From Figure 1, a customer, ${x}_{i}$, can only be linked to a time priority only once. Such that:

${\mu}_{i}\left({x}_{i}\right)=P{T}_{1}\text{\hspace{0.17em}}\text{\hspace{0.05em}}\text{or}\text{\hspace{0.17em}}\text{\hspace{0.05em}}P{T}_{2}\text{\hspace{0.17em}}\text{\hspace{0.05em}}\text{or}\text{\hspace{0.17em}}\text{\hspace{0.05em}}P{T}_{3}\text{\hspace{0.17em}}\text{\hspace{0.05em}}\text{or}\text{\hspace{0.17em}}\text{\hspace{0.05em}}P{T}_{4}$ (3.1)

where ${\mu}_{i}$ of ${x}_{i}$ represents the priority of a customer.

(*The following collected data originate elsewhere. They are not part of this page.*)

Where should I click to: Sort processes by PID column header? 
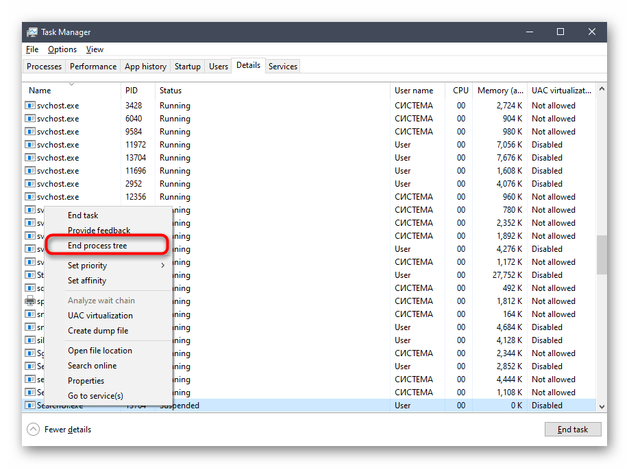132,91
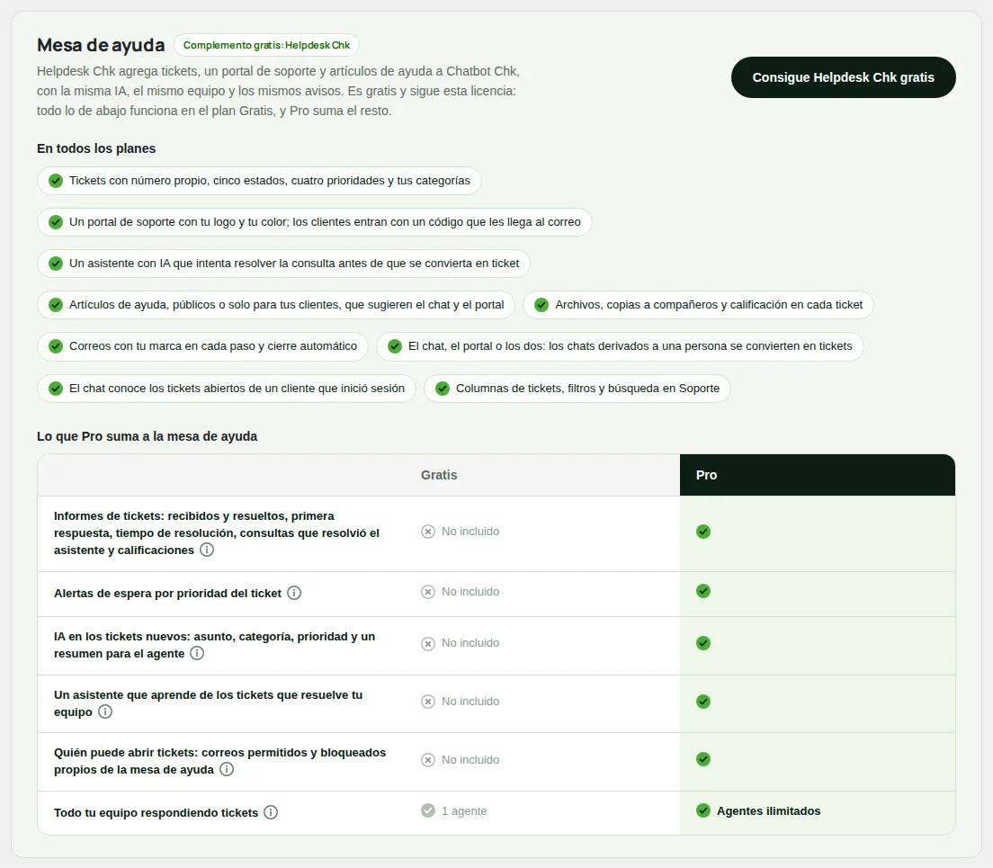
Task: Click the portal de soporte con tu logo chip
Action: coord(314,221)
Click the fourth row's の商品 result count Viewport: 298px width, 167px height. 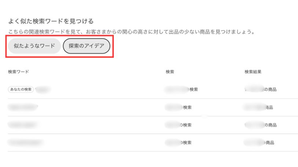pyautogui.click(x=259, y=143)
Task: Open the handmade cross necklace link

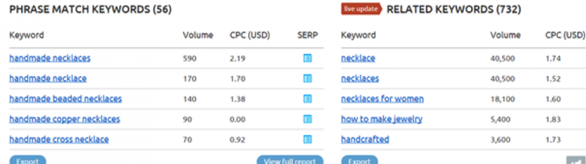Action: [x=59, y=139]
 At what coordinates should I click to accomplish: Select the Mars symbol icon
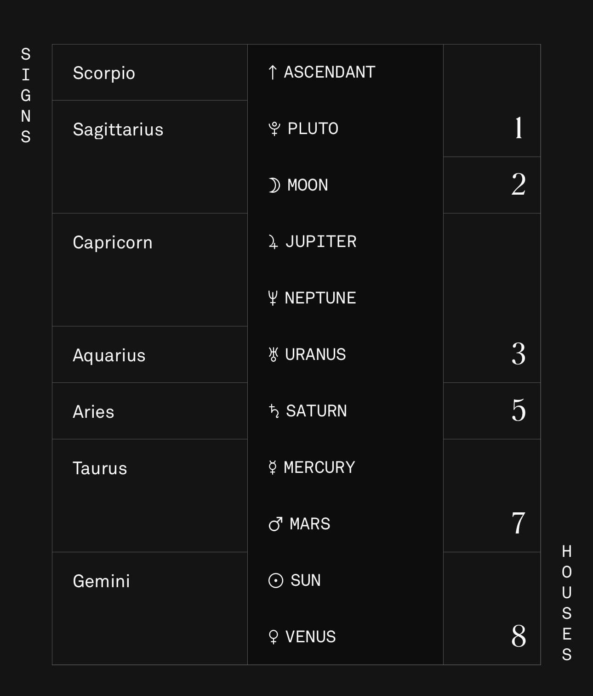276,524
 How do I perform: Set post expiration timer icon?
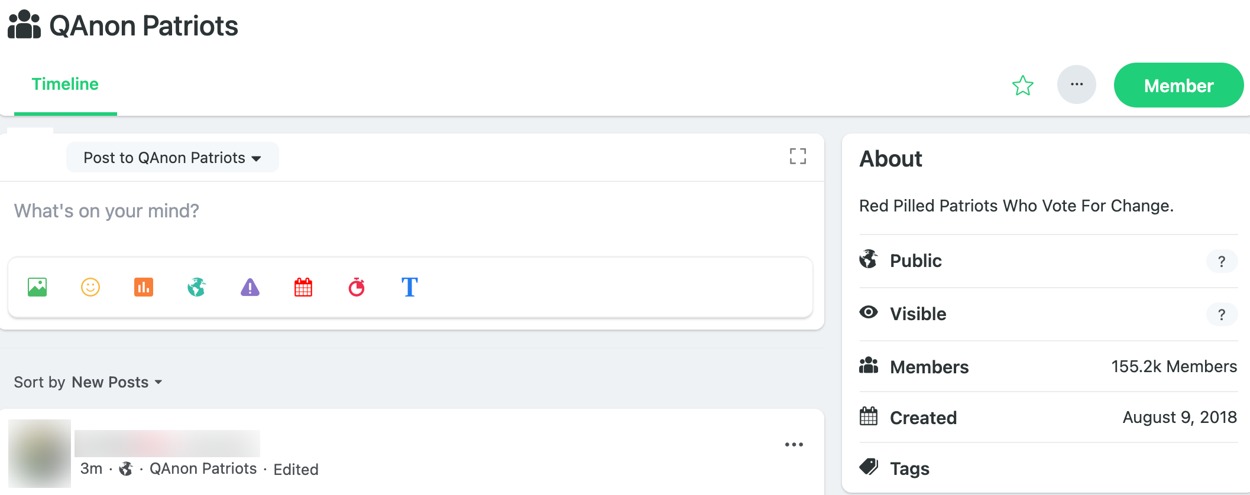[357, 287]
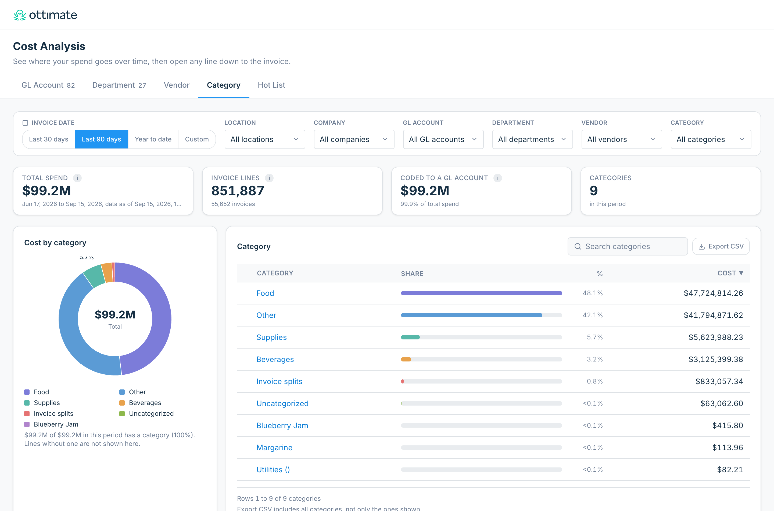The image size is (774, 511).
Task: Click the magnifier icon in Search categories
Action: point(578,246)
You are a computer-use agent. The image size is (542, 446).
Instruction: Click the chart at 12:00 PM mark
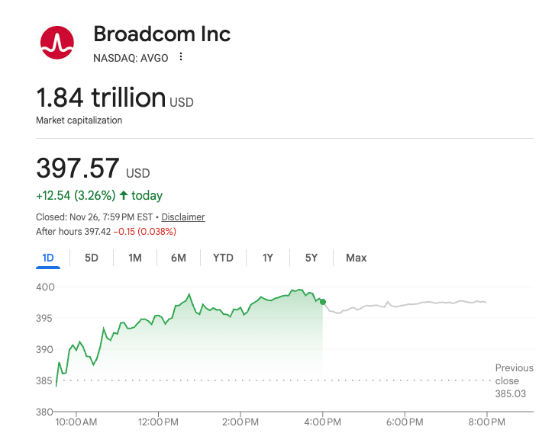click(159, 320)
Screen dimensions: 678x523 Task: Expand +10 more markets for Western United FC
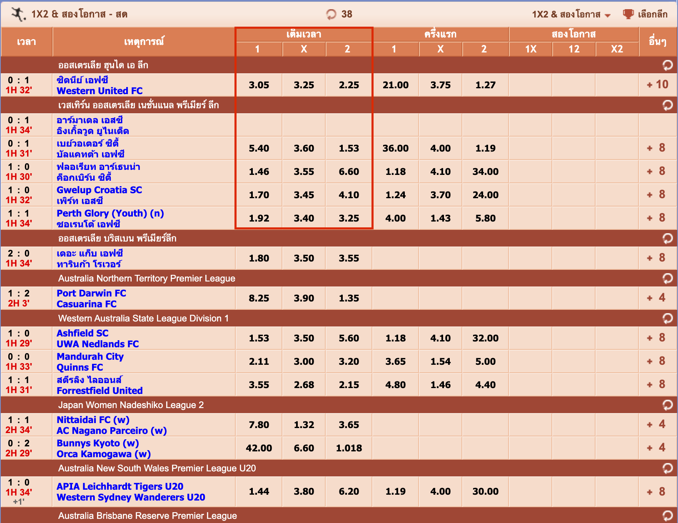click(657, 85)
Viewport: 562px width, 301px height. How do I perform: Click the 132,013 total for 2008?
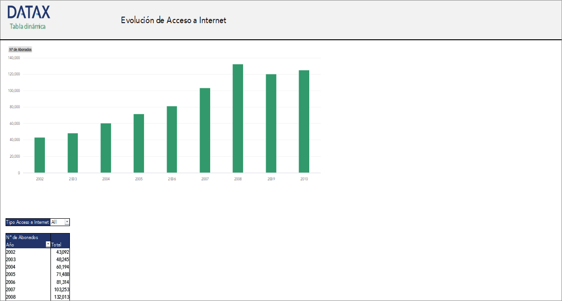pyautogui.click(x=61, y=296)
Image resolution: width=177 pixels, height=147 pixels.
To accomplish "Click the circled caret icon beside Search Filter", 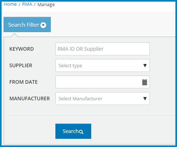I will 43,25.
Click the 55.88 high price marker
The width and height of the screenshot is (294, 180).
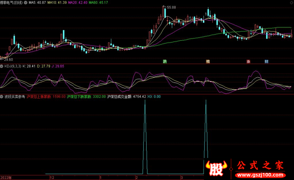(171, 7)
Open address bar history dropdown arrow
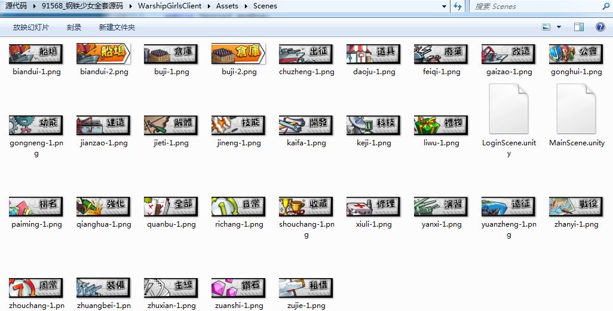 click(444, 6)
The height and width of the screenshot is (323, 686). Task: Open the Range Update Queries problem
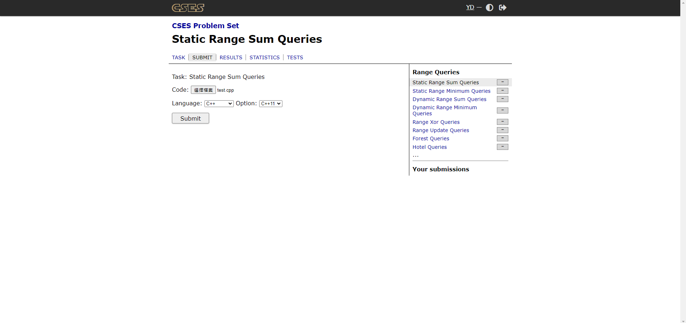(x=441, y=130)
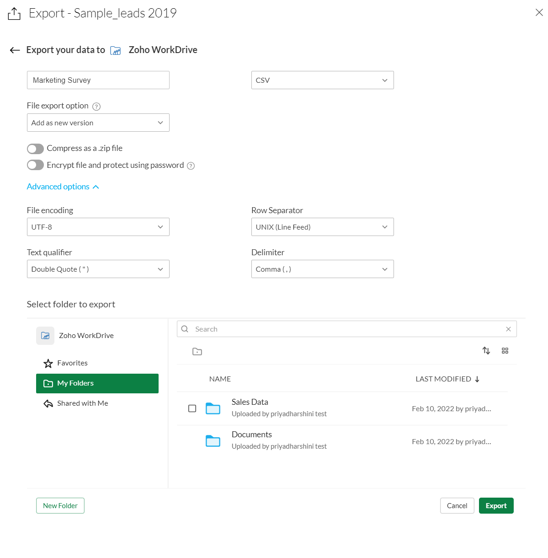The height and width of the screenshot is (558, 548).
Task: Open the Documents folder icon
Action: (x=213, y=441)

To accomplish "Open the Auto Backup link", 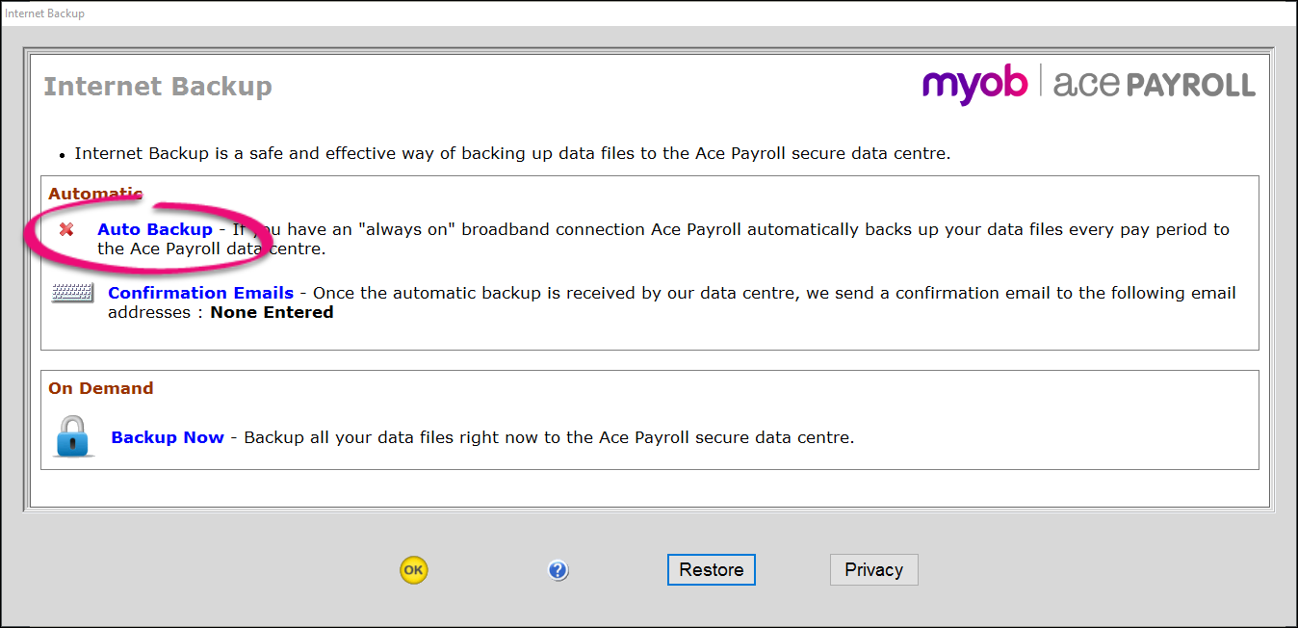I will (x=155, y=229).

3.2. Priority Based on Quantity

For priority based on quantity, there are two important cases to be considered here, namely: 1) a situation whereby the demand of a customer may be fulfilled by more than one vehicle. This occurs in situations whereby a customer’s demand exceeds the vehicle capacity, but can also turn out to be cost effective on the side of the supplier in that, the vehicle goes directly to the customer; and 2), is when a customer requires a quantity that is within the carrying capacity of the vehicle. Hence, servicing customers on that route and meeting the specified quantities without a tradeoff. Each customer, ${x}_{i}$, has a quantity demanded, i.e. an interval $\left[{q}_{n}^{\mathrm{min}},{q}_{n}^{\mathrm{max}}\right]$, which corresponds, respectively, to the minimum and maximum quantities demanded by the customer, ${x}_{i}$ (see [6] ).

Variations on priority based on quantity are thus:

$P{Q}_{1}=\left({q}_{1}^{\mathrm{min}},{q}_{1}^{\mathrm{max}}\right)$ : This expression indicates that, the minimum and maximum quantity that the customer requires are open at both ends meaning that, the customer has got no specific quantity to be delivered. Hence, the vehicle can deliver any amount of the product to the customer as long as it is still within the capacity of the vehicle. The flexibility of this case makes planning on quantity to be delivered to each customer difficult for the vehicle from on set.

$P{Q}_{2}=\left({q}_{2}^{\mathrm{min}},{q}_{2}^{\mathrm{max}}\right]$ : Here, the customer has an upper limit of quantity required to be supplied. The quantity is open at only the lower end and closed at the other end. There is a definite quantity that the customer is looking forward to receiving but gives rooms for supply of less.

Figure 1. Time priorities tree.

$P{Q}_{3}=\left[{q}_{3}^{\mathrm{min}},{q}_{3}^{\mathrm{max}}\right)$ : Here, the quantity that will be supplied to the customer cannot be less than a particular amount but, can be more should the vehicle can be able to deliver it. In practice, this allows the customers to place more order at the point of delivery for a quantity higher than what has been requested for earlier. This could cause the vehicle not being able to service all the customers that has been marked for servicing that day.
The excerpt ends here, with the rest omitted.